Singapore-based ASLAN Pharmaceuticals announced topline data from its TreeTopp (TREatmEnT OPPortunity with varlitinib in biliary tract cancer) trial in second-line biliary tract cancer (BTC). The drug failed to meet the primary endpoints of progression-free survival (PFS) and overall response rate (ORR).

Varlitinib is an oral, reversible, small molecule pan-HER inhibitor that targets the human epidermal growth factor receptors, HER1, HER2 and HER4. These receptors are mutated or overexpressed in numerous cancer types, resulting in excessive proliferation and uncontrolled growth. The drug has been granted orphan drug designation by the U.S. Food and Drug Administration (FDA) for gastric cancer and cholangiocarcinoma, a sub-type of biliary tract cancer. It also received orphan drug designation for biliary tract cancer by South Korea’s Ministry of Food and Drug Safety.

The trial was a global, double-blind, randomized two-arm study that enrolled 127 patients who failed first-line therapy. There were 56 sites in the U.S., Europe, Japan, Australia and other parts of Asia.

In the trial, the median PFS was 2.83 months for varlitinib in combination with capecitabine compared to a median PFS of 2.79 in the control arm. In the varlitinib arm, ORR was 9.3% compared to 4.8% in the control arm.

The trial didn’t hit statistical significance, but Aslan notes that a pre-planned exploratory analysis identified a sub-group with improved efficacy. That analysis was also supported by retrospective review of the JADETREE trial in China, which evaluated the drug in combination with capecitabine in second-line BTC patients.

“The results from the study are disappointing,” said Carl Firth, Aslan’s chief executive officer. “They will, however, provide the scientific community with important insights into an aggressive and under-researched disease that presents a growing burden of care worldwide as prevalence arises.”

Firth added, “I would like to extend our thanks to the patients, trial investigators and site personnel who participated in the study and to the Aslan team for their commitment to the development of varlitinib. Aslan remains focused on the promising molecules in its portfolio, including the ongoing study in atopic dermatitis of ASLAN004, our IL-13 receptor antibody which blocks signaling through IL-4 and IL-13. We look forward to the interim readout in early 2020.”

Biliary tract cancer is a rare cancer of the bile tract, which is the tubes that transport bile produced by the liver into the small intestines. Two bile ducts originate from the liver and one from the gallbladder. They connect to form the common bile duct that connects to the small intestine. When food is digested, bile stored in the gall bladder is released and moves through the bile ducts into the small intestine.

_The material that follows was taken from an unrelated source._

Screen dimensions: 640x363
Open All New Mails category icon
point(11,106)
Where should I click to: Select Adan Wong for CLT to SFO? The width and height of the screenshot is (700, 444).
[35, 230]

Biliary tract cancer can develop anywhere along the bile ducts. Another name for bile duct cancer is cholangiosarcoma. Additional names depend on where on the bile ducts the cancer is diagnosed. It is generally very difficult to treat.

The company reported its third-quarter financials on October 29. In addition to the financial information, the company noted that it had presented late-breaking topline data from its Phase II trial in China of varlitinib and capecitabine in second-line BTC at the Chinese Society of Clinical Oncology meeting. In that trials, patients showed a response rate of 11%, including two complete responses, and median progression free survival was 2.7 months and OS was 5.8 months, which was still maturing. They pointed out that patients in the study seemed to present with a more aggressive disease with only 10% of patients responding to first-line gemcitabine-based treatment before enrollment.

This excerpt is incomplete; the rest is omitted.